Предложенный отрывок:
'''

Авдотья мне как-то призналась, не жалуясь, а так, к слову пришлось.
- Бывает, ночью не спится, Семёновна. Лежу, думаю всякое. Про Митю покойного, про то, как жила, как дальше. Раньше тоска прямо за горло брала. А теперь… теперь я слышу, как он рядом дышит, в темноте сопит, и отпускает. Живая душа рядом - и то легче.
Я тогда промолчала. Что тут скажешь? Тут слова лишние. Шарик в тот момент лежал под лавкой, дремал. Одно ухо приподнял, покосился на нас - и снова опустил голову на лапы. Дескать, слышу я всё, знаю, всё под контролем.
А самое трогательное вот что. Авдотья с ним разговаривает. По-настоящему, с интонацией, с паузами, будто он ей отвечает. Рассказывает про огород, про погоду, про то, что на автолавке слышала, кто женился, а кто развёлся. Иногда и совета спрашивает.
- Шарик, как думаешь, сажать в этом году кабачки или ну их? В прошлом-то не уродились.
Шарик поднимает голову. Смотрит. Хвостом по полу - раз-два.
- Вот и я думаю, что надо. Место пропадать будет. Давай посадим.
Я однажды застала такой их разговор. Подошла к дому, а дверь приоткрыта. Стояла в сенях, не решалась войти, чтоб не спугнуть это чудо. Смотрела на неё - круглолицую, с мукой на рукавах у печки - и на него, рыжего, внимательного, с поднятым ухом. И так мне хорошо на душе стало, так спокойно - не передать словами. Будто я подсмотрела какую-то большую, настоящую тайну.
А помню летом был вечер. Июнь. Солнце уже за лес садилось, тени длинные по траве легли. Я пришла, а Авдотья сидит на крылечке с кружкой чая. Рядом с ней - Шарик. Прямо у ног, бок о бок. А на нижней ступеньке лежит старый валенок. Серый, с дыркой на носке, явно из сеней вытащенный.
- Это что у вас за украшение? - спрашиваю, улыбаясь.
Авдотья смеётся тихонько:
- А это он мне подарок принёс. Каждый вечер что-нибудь тащит - то валенок, то тряпку старую, то прутик какой. Это он так свою любовь показывает.
Я присела рядом на ступеньку. Шарик покосился на меня - не враждебно, а так, проверил, кто. Убедился, что своя, и снова положил тяжёлую морду хозяйке на колени. А она гладила его по голове - медленно, привычно, как гладят кого-то самого родного на свете. А он жмурился от удовольствия.

'''

Исходные данные:
'''

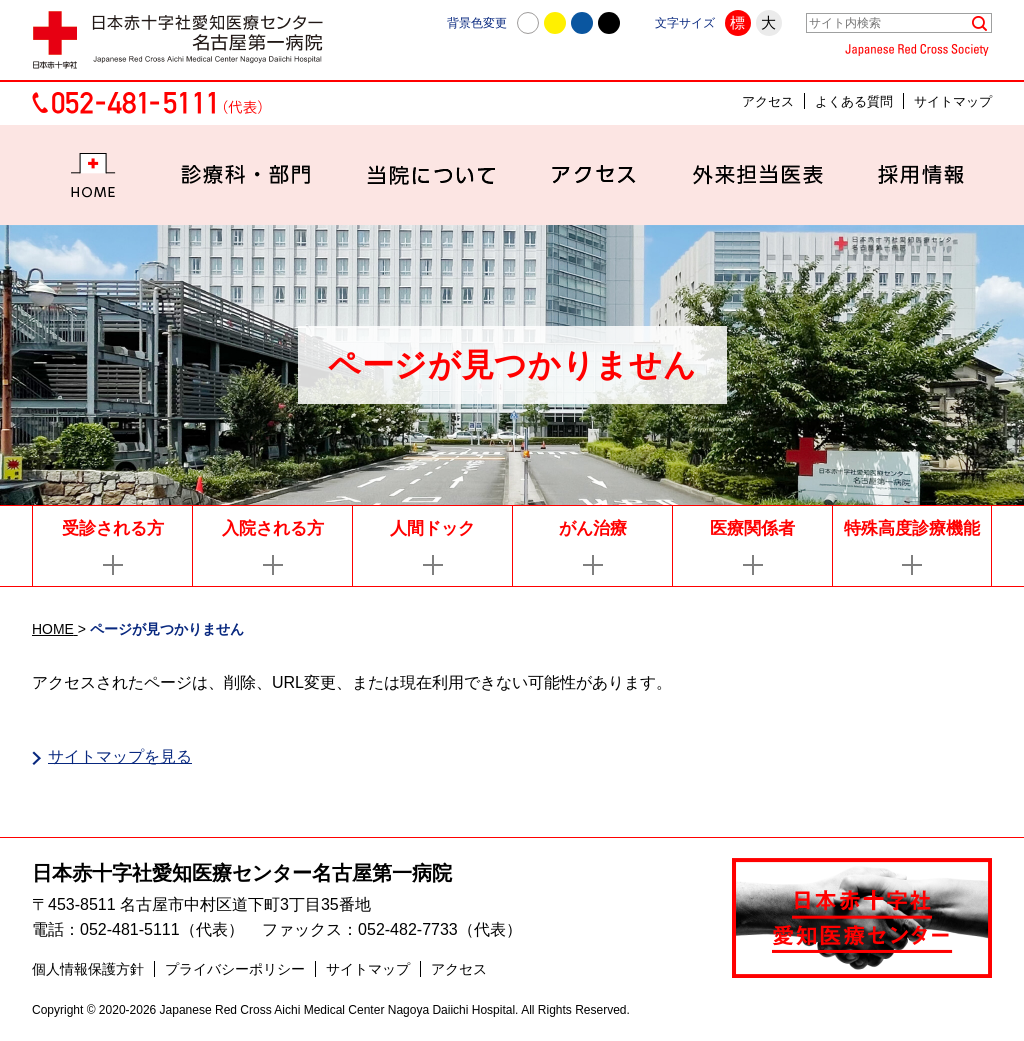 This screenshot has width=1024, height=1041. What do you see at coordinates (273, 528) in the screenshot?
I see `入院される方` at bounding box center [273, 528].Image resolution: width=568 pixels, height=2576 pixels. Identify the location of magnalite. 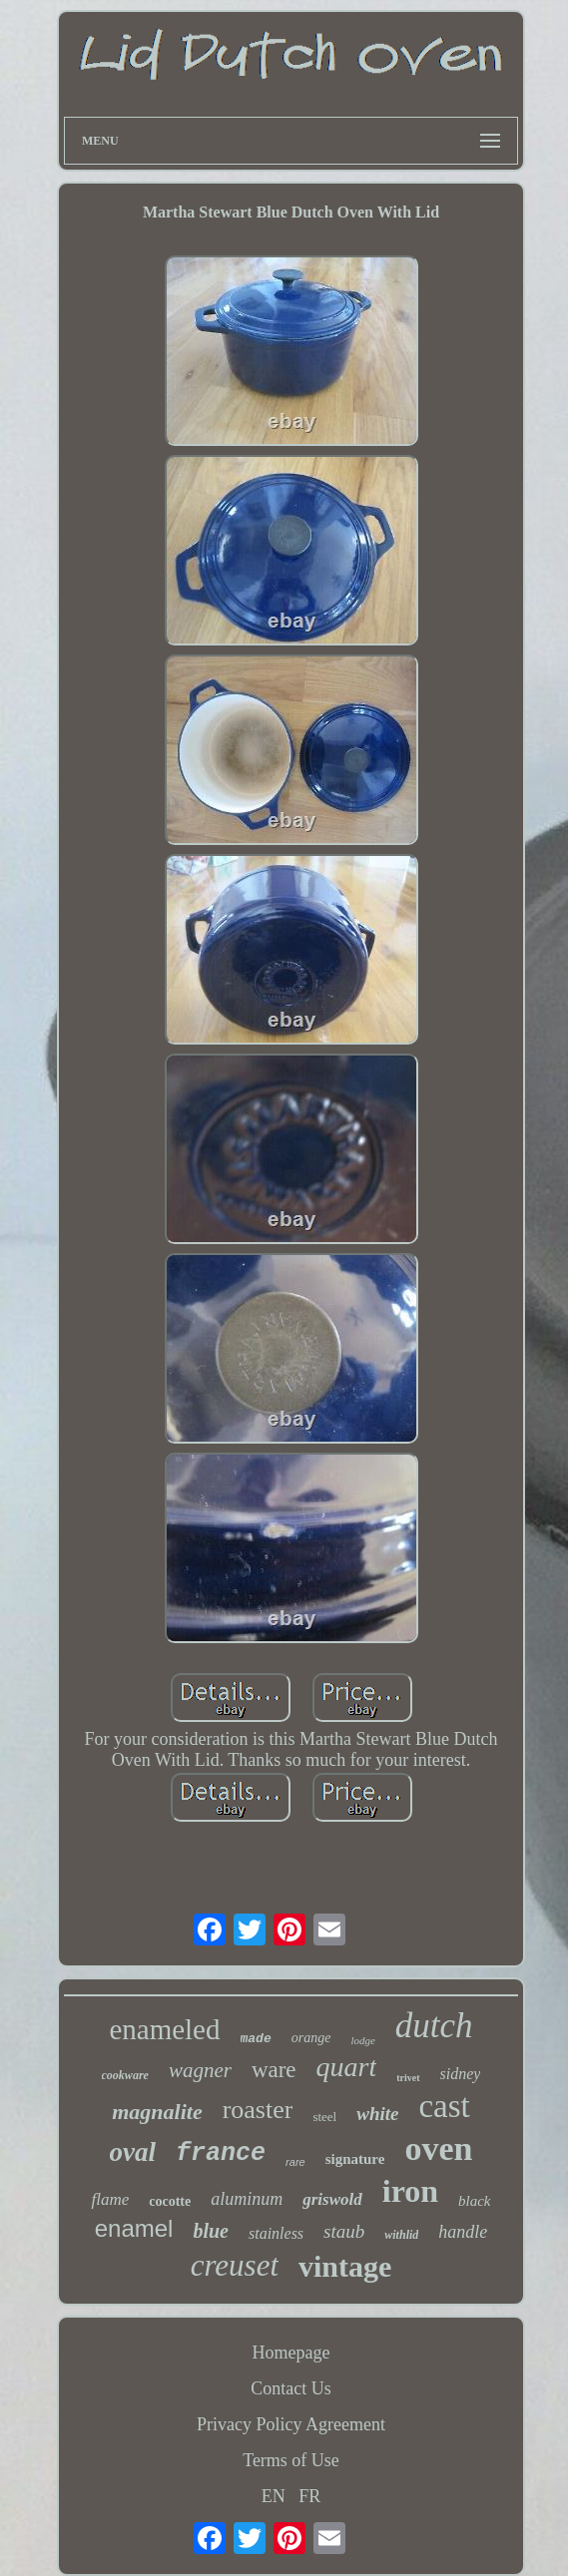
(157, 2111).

'''

Задания:
**a.** Перепишите фрагмент рассказа об Авдотье и Шарике, начиная со слов «А самое трогательное» и заканчивая словами «будет. Давай посадим.», заменив «кабачки» на «огурцы».
**b.** Допишите продолжение рассказа об Авдотье и Шарике, которое начнётся сразу после его последнего предложения.
Данные здесь никакой роли не играют.

Ответы по заданиям:
**a.**
А самое трогательное вот что. Авдотья с ним разговаривает. По-настоящему, с интонацией, с паузами, будто он ей отвечает. Рассказывает про огород, про погоду, про то, что на автолавке слышала, кто женился, а кто развёлся. Иногда и совета спрашивает.
- Шарик, как думаешь, сажать в этом году огурцы или ну их? В прошлом-то не уродились.
Шарик поднимает голову. Смотрит. Хвостом по полу - раз-два.
- Вот и я думаю, что надо. Место пропадать будет. Давай посадим.

**b.**
Жёлтый свет лежал на траве. Белые ромашки у тропинки клонились чуть на ветру. Мы сидели втроём и молчали. И так хорошо было - хоть и не объяснить, почему.
Я потом долго вспоминала этот вечер.
Авдотья живёт одна. Но не одинока - вот в чём разница. Она живёт с существом, которое видит её каждый день. Которое знает, когда ей плохо - раньше, чем она сама. Которое приносит старые валенки как лучший подарок на свете, потому что больше нечего принести.
И она это принимает. С улыбкой, без насмешки. С благодарностью.
Эх. Нам бы, людям, так уметь.
Вот и думаю я иногда, дорогие мои: много говорят о преданности, о верности, пишут про неё в книгах, снимают кино. А настоящая-то преданность - она вот так выглядит. Рыжий лохматый пёс у ног. Старый валенок на ступеньке. Тихий летний вечер на крыльце.
И кружка чаю в руках у женщины, которой есть кому положить голову на колени.
А у вас, милые мои, бывало ли у вас такое - что животное понимало вас лучше, чем самый близкий человек?
Если по душе пришлась история - обязательно подписывайтесь. Будем вместе вспоминать, плакать и от души радоваться простым вещам.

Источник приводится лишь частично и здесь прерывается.